L’imprimé que j’ai rempli au Tribunal va être transmis à la Mairie. Si mon mandataire est le même que la fois précédente, ce ne sera pas le cas de mon vote.
                                                                         *
En voici un qui m’écrit pour me demander comment je peux dire du mal de Macron alors qu’une photo me montre en train de coller une affiche de celui-ci. Il n’est pas né de la dernière pluie mais n’a pourtant pas su déceler le grossier montage (il y a un problème d’échelle entre moi et l’affiche Macron). Un montage fait à partir d’une photo prise lorsqu’il y a déjà longtemps je collais sur le socle de la statue de Corneille une image de moi-même faite au Centre Pompidou pendant l’exposition JR. Un montage dû à un bricoleur qui s’est assis un jour sur la flèche de la Cathédrale et n’en a plus bougé (au point que la pointe a fini par atteindre son cerveau).
                                                                          *
La seule affiche politique que j’ai collée, c’était, en mil neuf cent soixante-dix-neuf lors de la première Election Européenne, celle des Verts dont j’avais reçu la quantité nécessaire pour tout le département de l’Eure (c’est dire si on était nombreux à être écologistes dans ce temps-là). Cette affiche officielle, où figurait un soleil si je me souviens bien, devait être collée sur les panneaux électoraux. J’ai collé ce que j’ai pu, ne faisant que ça après l’école, sillonnant de nombreuses routes du département. Beaucoup me sont restées sur les bras.

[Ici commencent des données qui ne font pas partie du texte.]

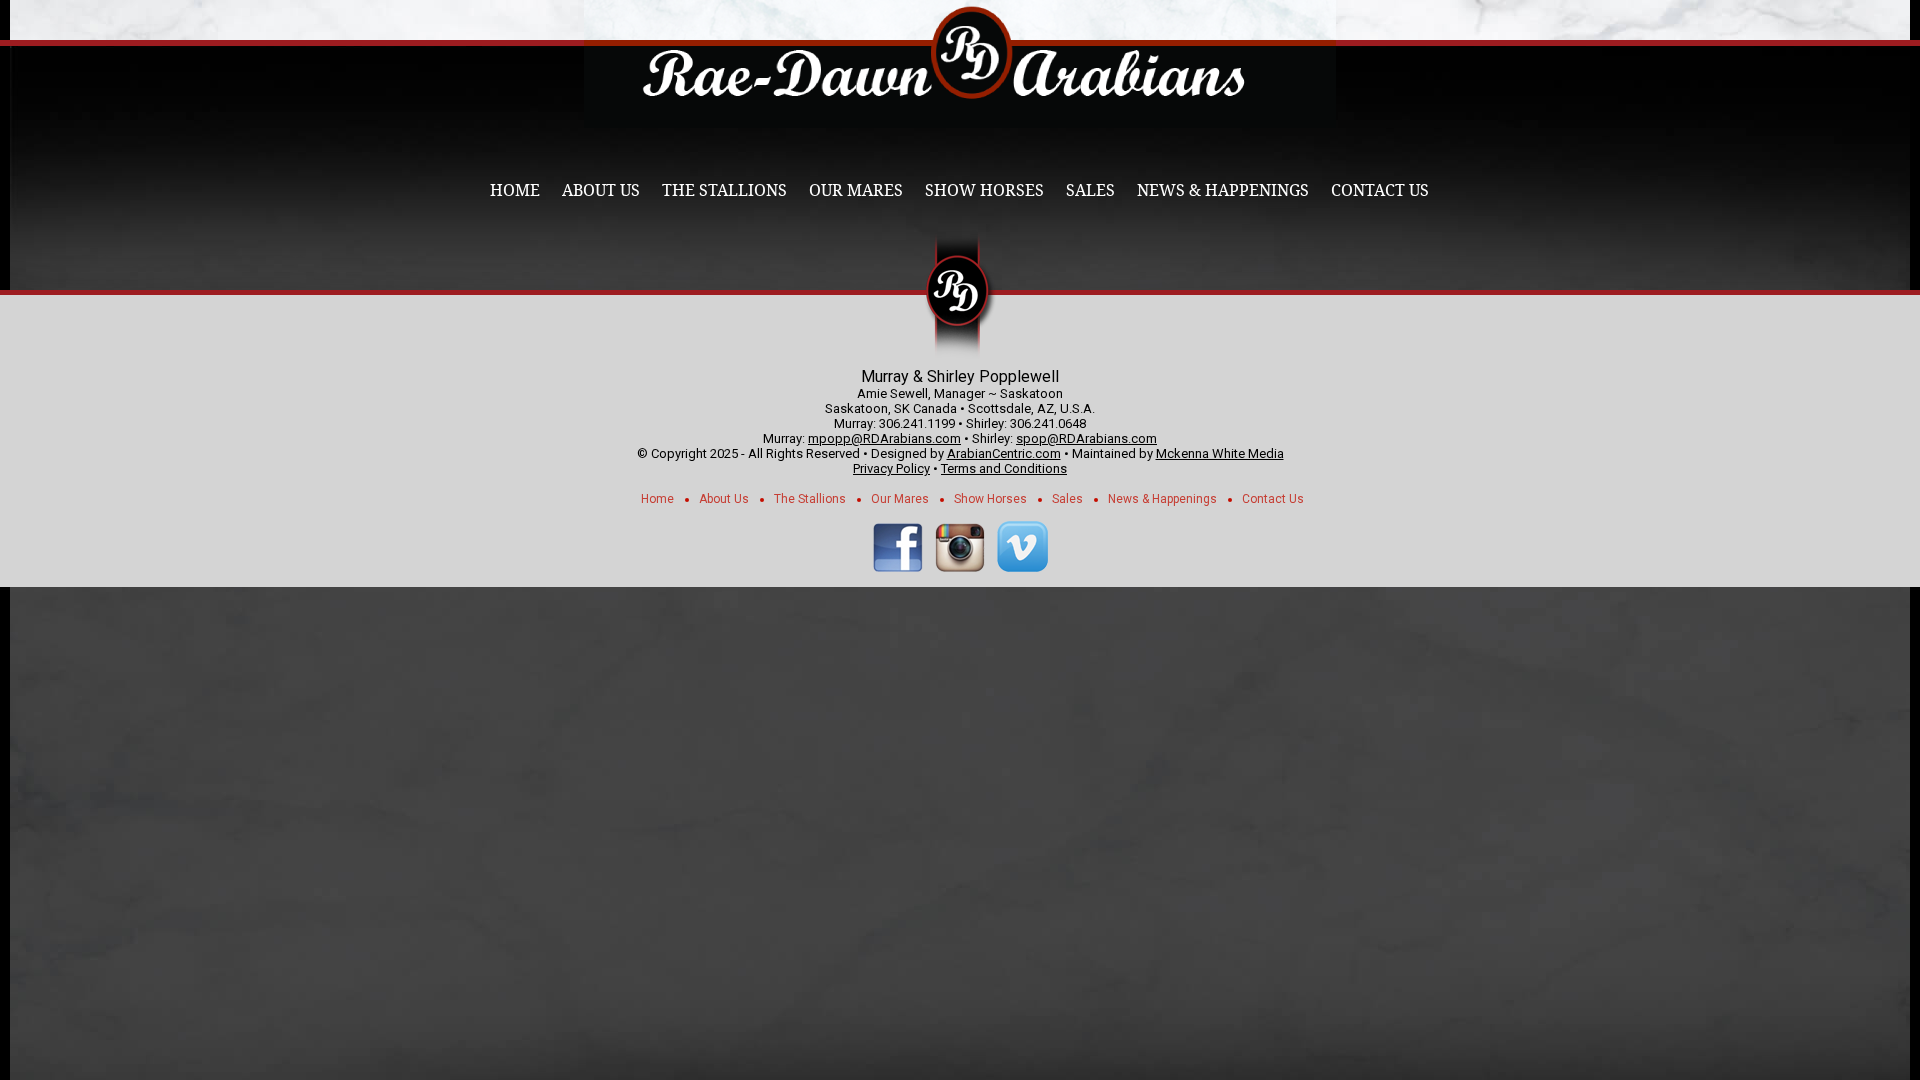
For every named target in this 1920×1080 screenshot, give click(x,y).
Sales (1090, 190)
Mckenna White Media (1220, 453)
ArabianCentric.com (1004, 453)
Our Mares (856, 190)
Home (515, 190)
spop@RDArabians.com (1086, 438)
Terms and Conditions (1004, 468)
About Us (601, 190)
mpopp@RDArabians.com (884, 438)
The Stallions (724, 190)
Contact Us (1380, 190)
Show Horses (984, 190)
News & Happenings (1223, 190)
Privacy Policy (891, 468)
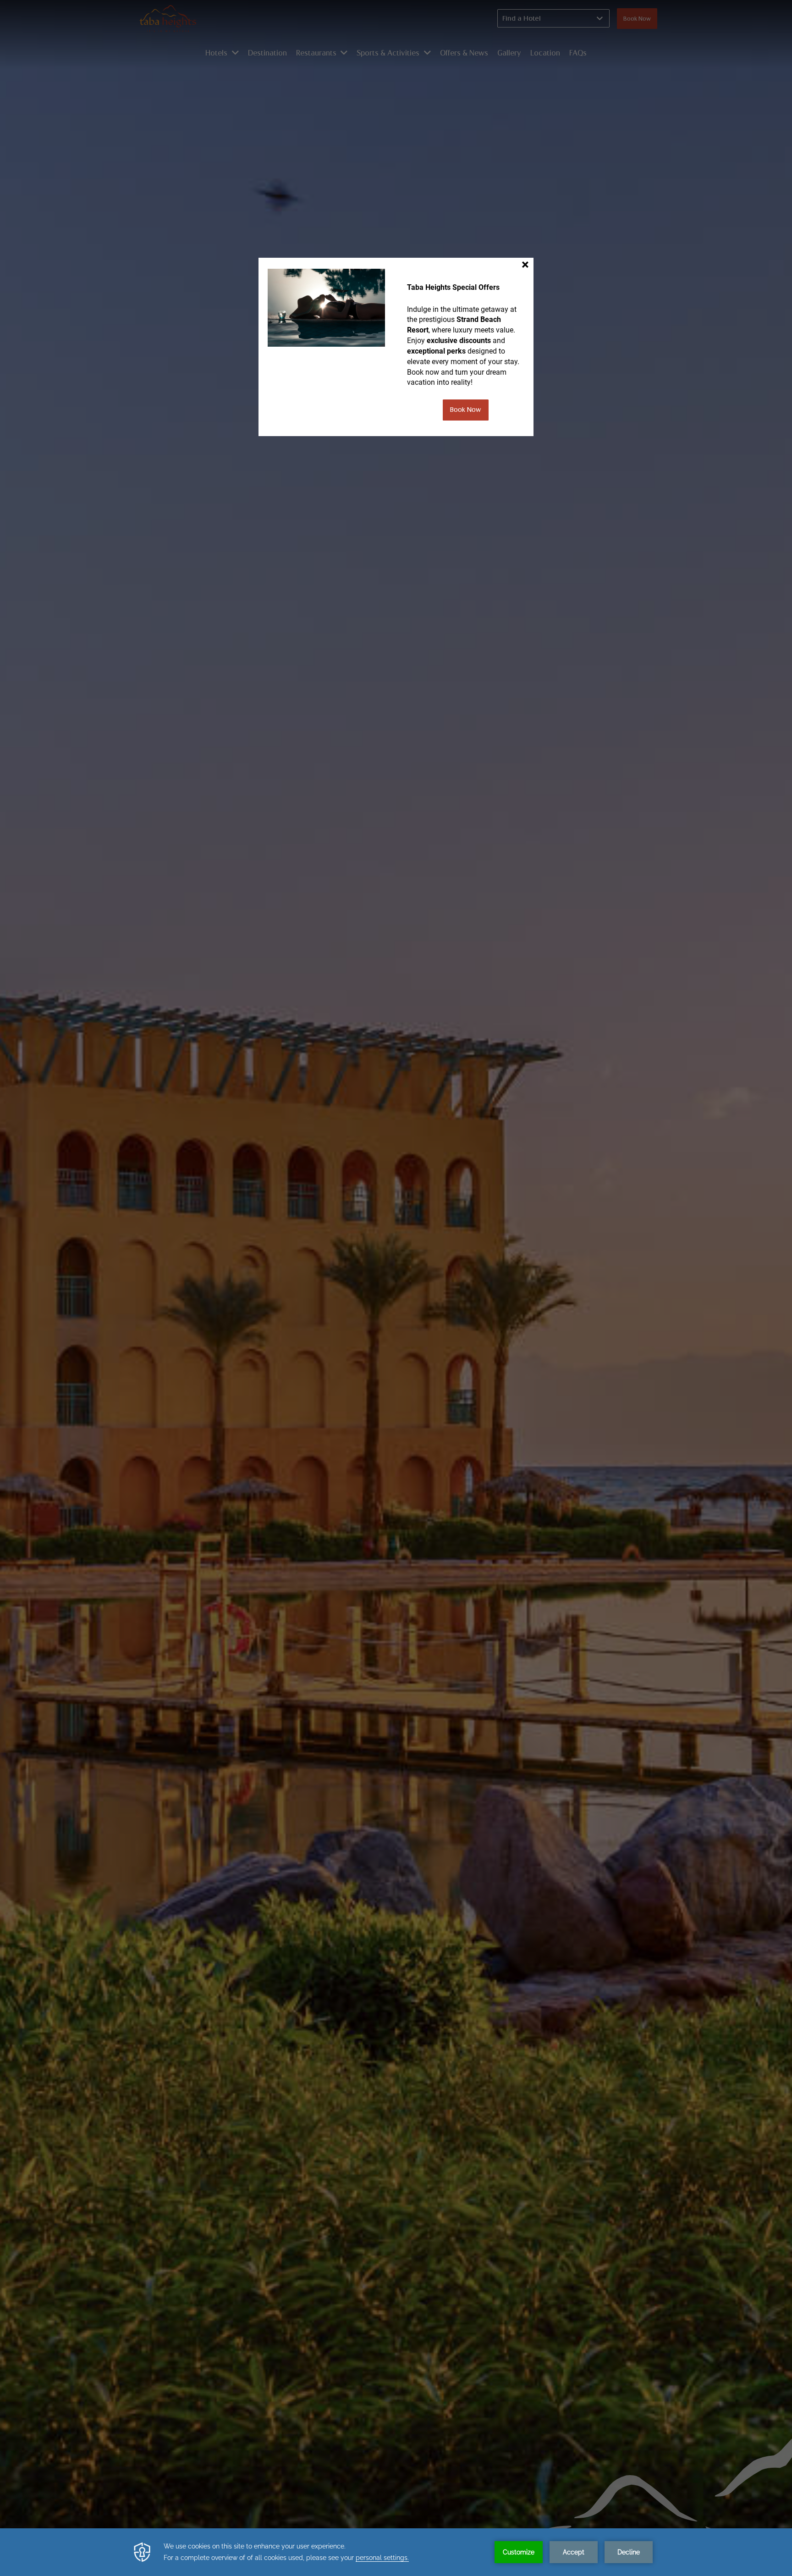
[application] (396, 2552)
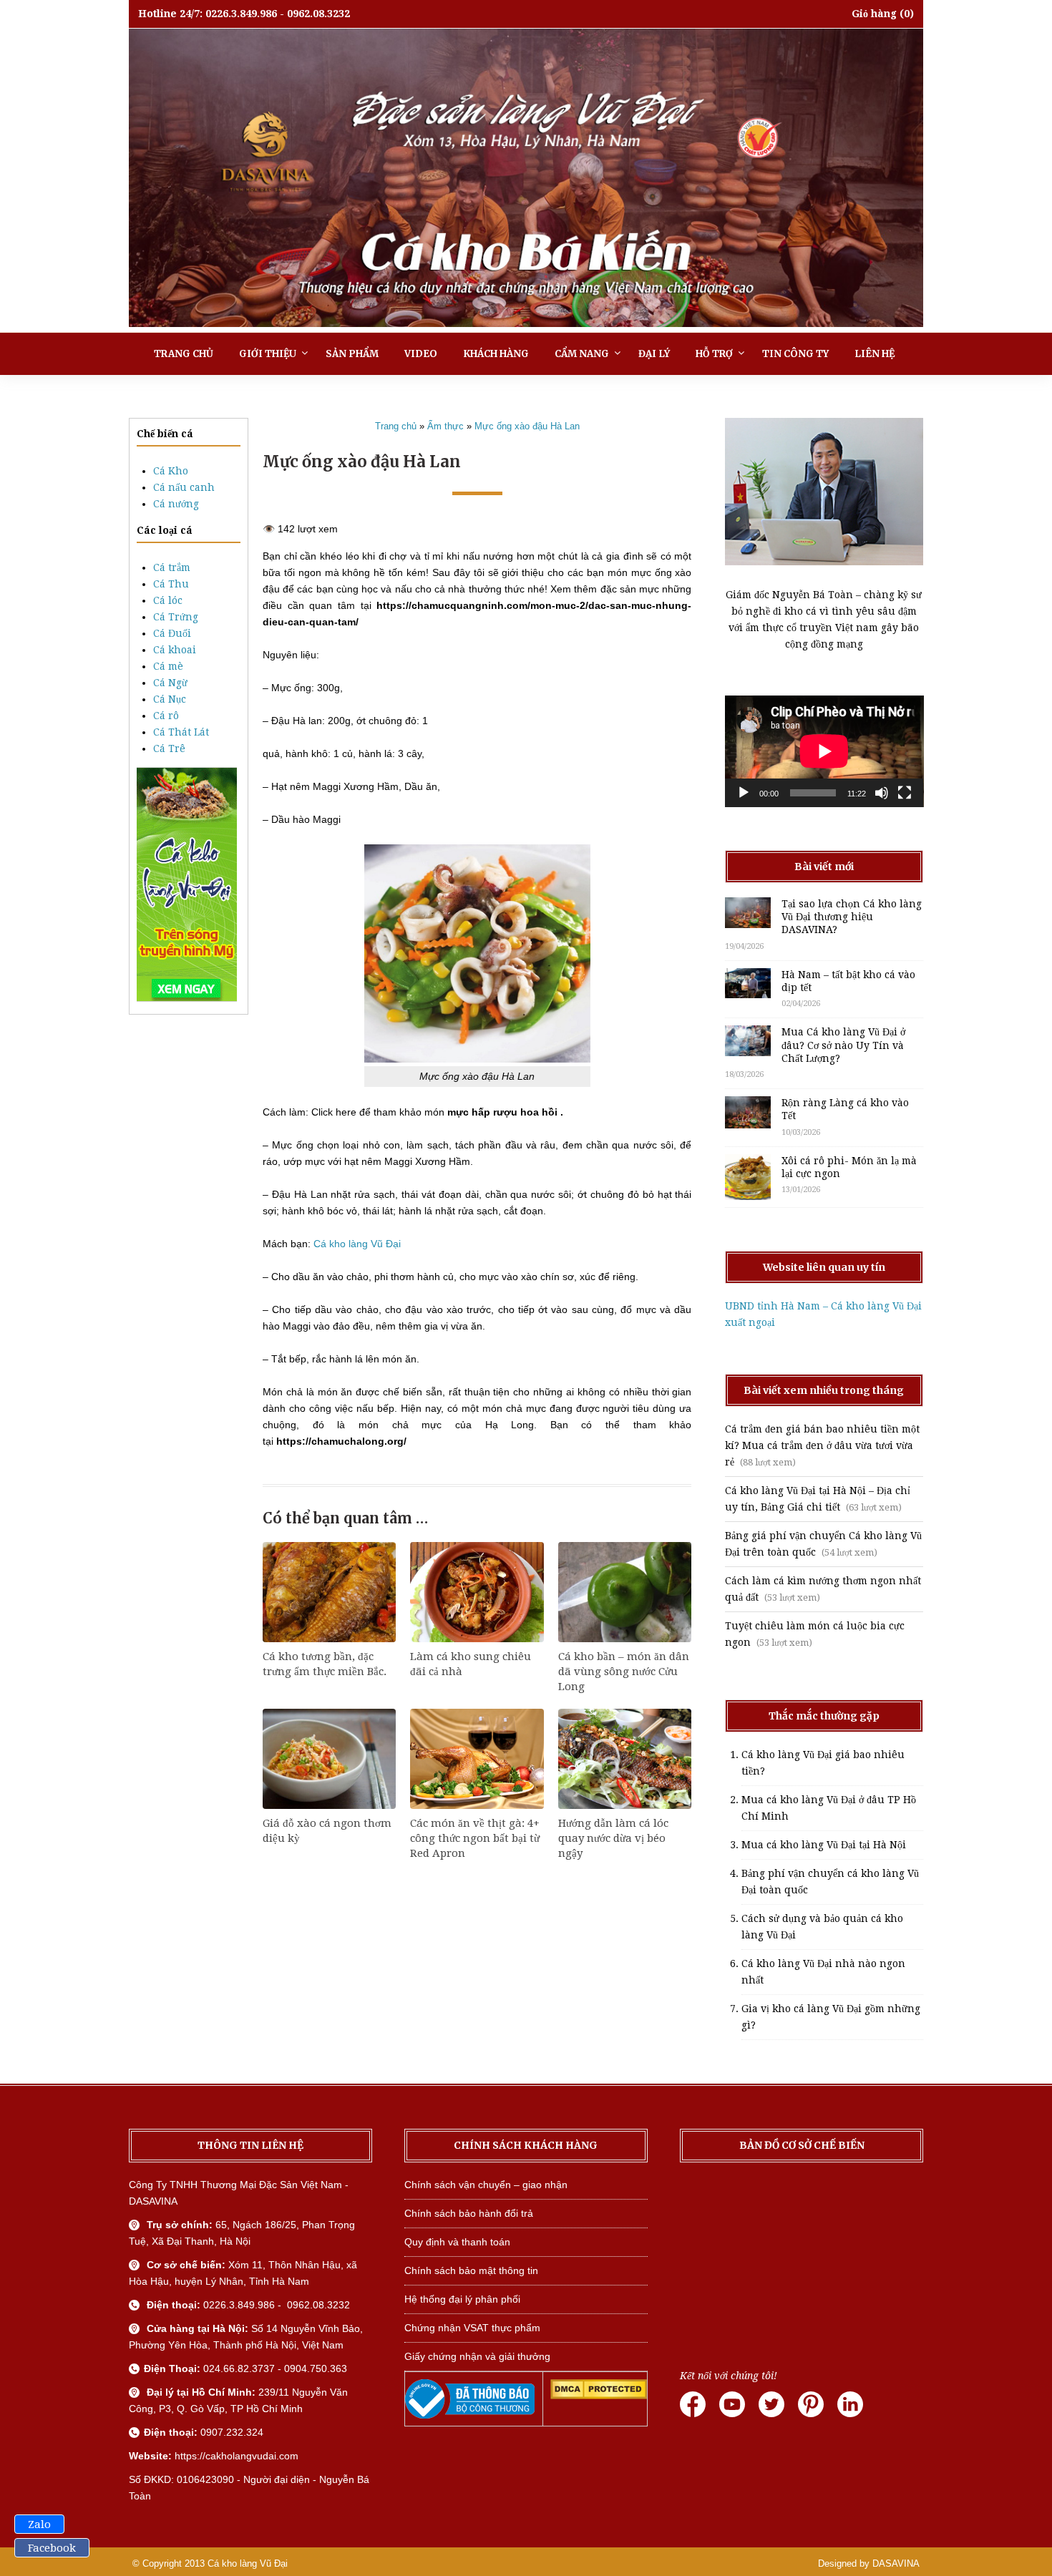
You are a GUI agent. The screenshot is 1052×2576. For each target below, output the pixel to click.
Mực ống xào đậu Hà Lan (527, 426)
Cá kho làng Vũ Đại (357, 1243)
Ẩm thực (445, 426)
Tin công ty (795, 354)
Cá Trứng (175, 617)
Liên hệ (874, 354)
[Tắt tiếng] (882, 793)
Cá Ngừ (170, 682)
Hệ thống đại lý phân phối (462, 2299)
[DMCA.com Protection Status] (598, 2395)
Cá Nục (169, 699)
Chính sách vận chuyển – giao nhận (486, 2184)
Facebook (52, 2548)
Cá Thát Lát (181, 732)
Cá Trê (169, 748)
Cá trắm (171, 567)
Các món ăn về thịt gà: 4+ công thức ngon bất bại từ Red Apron (475, 1838)
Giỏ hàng (874, 13)
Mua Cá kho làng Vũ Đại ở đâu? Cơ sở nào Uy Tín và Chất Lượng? (843, 1044)
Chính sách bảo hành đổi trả (468, 2213)
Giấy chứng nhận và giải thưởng (477, 2356)
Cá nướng (176, 503)
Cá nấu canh (184, 487)
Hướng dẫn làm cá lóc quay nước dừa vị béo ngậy (613, 1838)
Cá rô (166, 715)
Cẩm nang (582, 354)
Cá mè (168, 666)
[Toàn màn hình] (904, 793)
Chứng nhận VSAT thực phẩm (472, 2327)
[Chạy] (743, 793)
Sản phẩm (352, 354)
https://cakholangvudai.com (236, 2456)
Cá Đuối (172, 633)
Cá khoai (174, 649)
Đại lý (654, 354)
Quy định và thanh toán (457, 2242)
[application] (824, 751)
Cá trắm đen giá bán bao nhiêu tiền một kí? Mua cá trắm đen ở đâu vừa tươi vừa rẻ (822, 1445)
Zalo (39, 2524)
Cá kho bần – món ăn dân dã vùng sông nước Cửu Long (623, 1671)
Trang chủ (183, 354)
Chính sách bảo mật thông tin (471, 2270)
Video (420, 354)
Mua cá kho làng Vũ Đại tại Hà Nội (823, 1844)
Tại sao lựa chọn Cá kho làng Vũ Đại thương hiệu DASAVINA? (851, 916)
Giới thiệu (267, 354)
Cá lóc (167, 600)
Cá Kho (170, 471)
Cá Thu (171, 584)
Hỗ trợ (714, 354)
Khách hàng (496, 354)
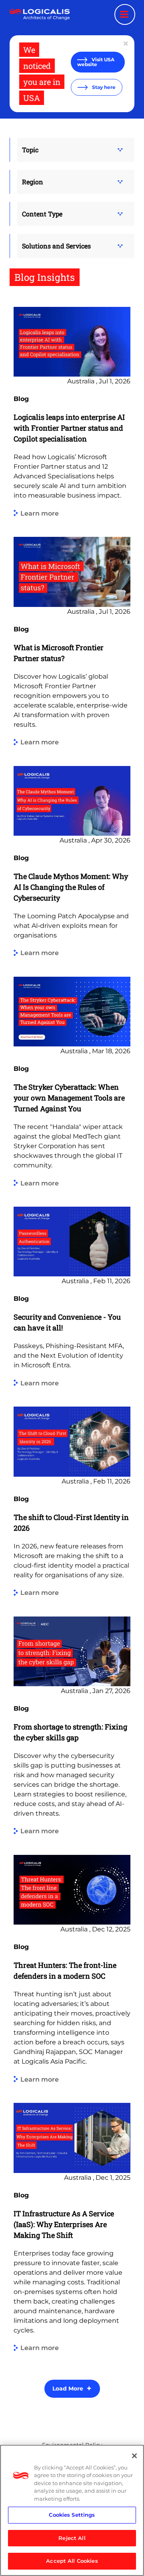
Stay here (103, 87)
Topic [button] (30, 149)
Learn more (39, 513)
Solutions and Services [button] (56, 246)
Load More (67, 2388)
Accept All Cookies (72, 2561)
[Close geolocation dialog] (126, 43)
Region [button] (32, 181)
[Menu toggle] (124, 14)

La liste Europe Ecologie était menée par Solange Fernex, elle a fait moins de cinq pour cent, aucun(e) élu(e).
 

12 mars 2024


Il s’est enfin décidé à donner un calendrier pour sa loi sur la fin de vie, Macron, Président, Droitiste. Cela dans un entretien publié « en même temps » par La Croix (pour les cathos) et Libération (pour les gauchos, le peu qu’il en reste).
« Avec cette loi, on regarde la mort en face », se vante-t-il. Pourtant il a peur du mot, puisqu’il préfère une périphrase pour la nommer, cette loi.
Elle ne concernera que les très malades, n’ayant plus, après des années de souffrance, aucun espoir de guérison. Pas question de donner aux autres le droit de décider de la date de leur mort et les moyens de quitter le monde. Pas question de les laisser juger jusqu’à quel âge ils souhaitent vivre.
Si Macron fait le fiérot quand il s’agit de commémorer les avancées d’hier, le droit à l’avortement, le mariage des homosexuel(le)s, avancées auxquelles s’est résolue la France des années après d’autres pays, il montre son vrai visage quand il s’agit du présent. C’est un trouillard, un pétochard. Avant de parler à La Croibération, il a reçu plusieurs fois les « représentants des cultes ». Ces gens-là n’ont pas à décider pour qui ne croit pas à leurs contes et légendes. Il a également consulté le « corps médical ». Les médecins (en majorité cathos) ne devraient pas avoir leur mot à dire sur cette question, ils sont là pour soigner, le reste ne les concerne pas.
Bref, quels que soient les amendements futurs des Parlementaires, il ne sera jamais possible en France de choisir le jour de sa mort et d’obtenir les moyens de passer à l’acte. Il faudra donc continuer à avoir recours à des méthodes personnelles, douces (médicaments, si on le peut), moins douces (la tête dans un sac, si on a le courage) ou brutales (se jeter sous un train, du haut de la falaise, du huitième étage ou dans la Seine).
                                                                      *
Publicité gouvernementale à la télé : il faut lire un quart d’heure par jour pour se distraire.
Faut-il être peu exigeant pour ne voir dans la lecture qu’un moyen de se distraire.
La vraie lecture commence quand on ne lit plus seulement pour se distraire et se fuir, mais pour se trouver. a écrit Jean Guéhenno, un propos affiché dans une librairie (j’ai vu passer la photo sur le réseau social Effe Bé).